Les idéologies d’extrême gauche battent de l’aile et celles de l’extrême droite violente sont les seules à faire concurrence à l’islamisme radical (telles les attaques d’Anders Breivik, le 22 juillet 2011, près d’Oslo qui ont fait 77 morts et de très nombreux blessés).

La lutte contre la « dystopie » (utopie régressive et répressive prônant la violence au nom d’un paradis à bâtir) de l’islamisme radical ainsi que de l’extrême droite haineuse doit s’inscrire dans un projet de longue haleine.

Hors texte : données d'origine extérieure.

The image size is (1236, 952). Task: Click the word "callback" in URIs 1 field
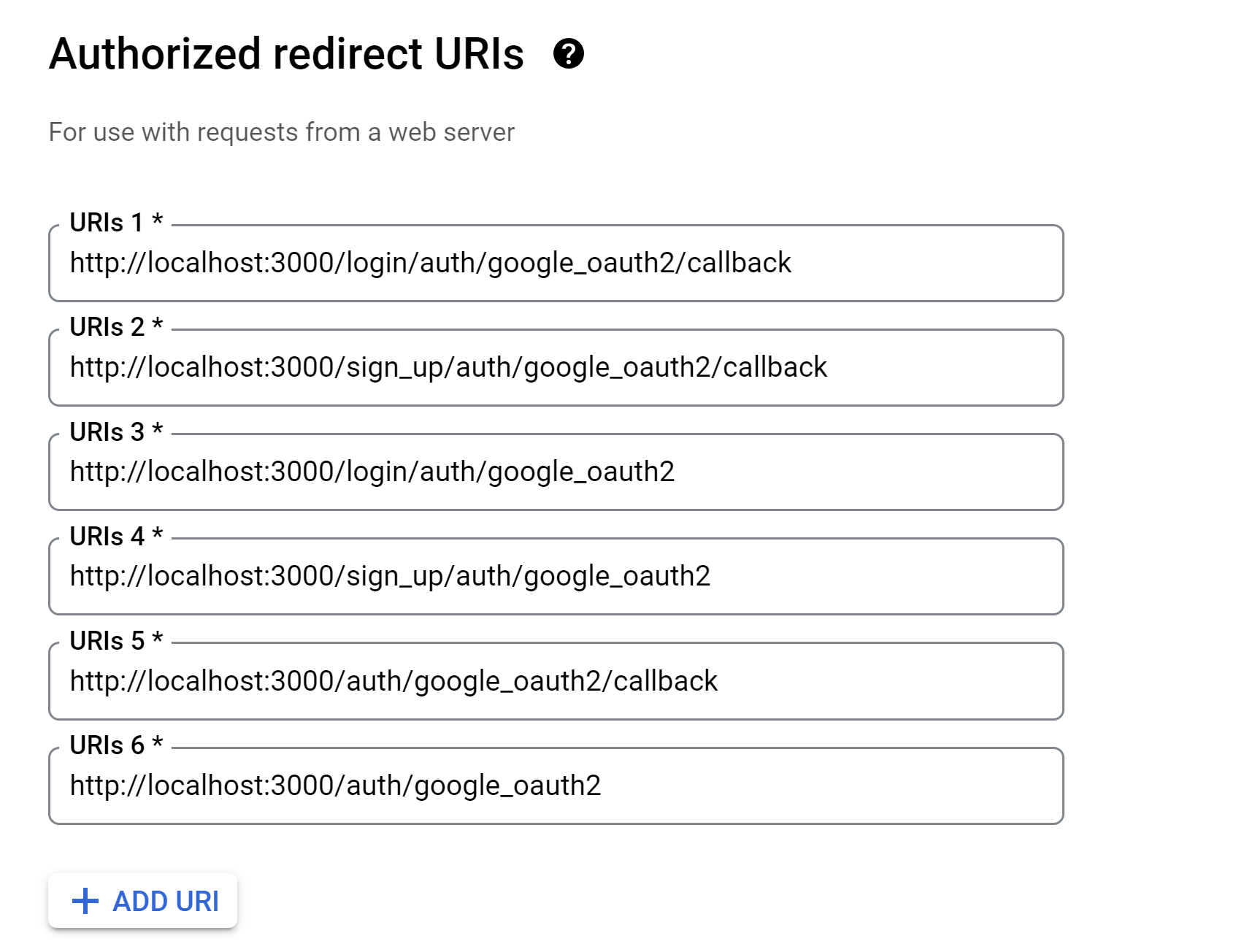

Il s’agirait de faire partager des utopies nobles dans des sociétés moins injustes et moins inégalitaires. […] Les utopies des droits humains, de l’écologie, du féminisme et de la justice sociale pourraient être mises à contribution sous une forme renouvelée afin d’entraîner l’adhésion de ces nouvelles générations.

En définitive, le djihadisme révèle, certes, la crise des sociétés musulmanes mais aussi, sous une autre forme, celle des sociétés européennes où le vivre-ensemble est en quête d’un nouvel horizon d’espérance.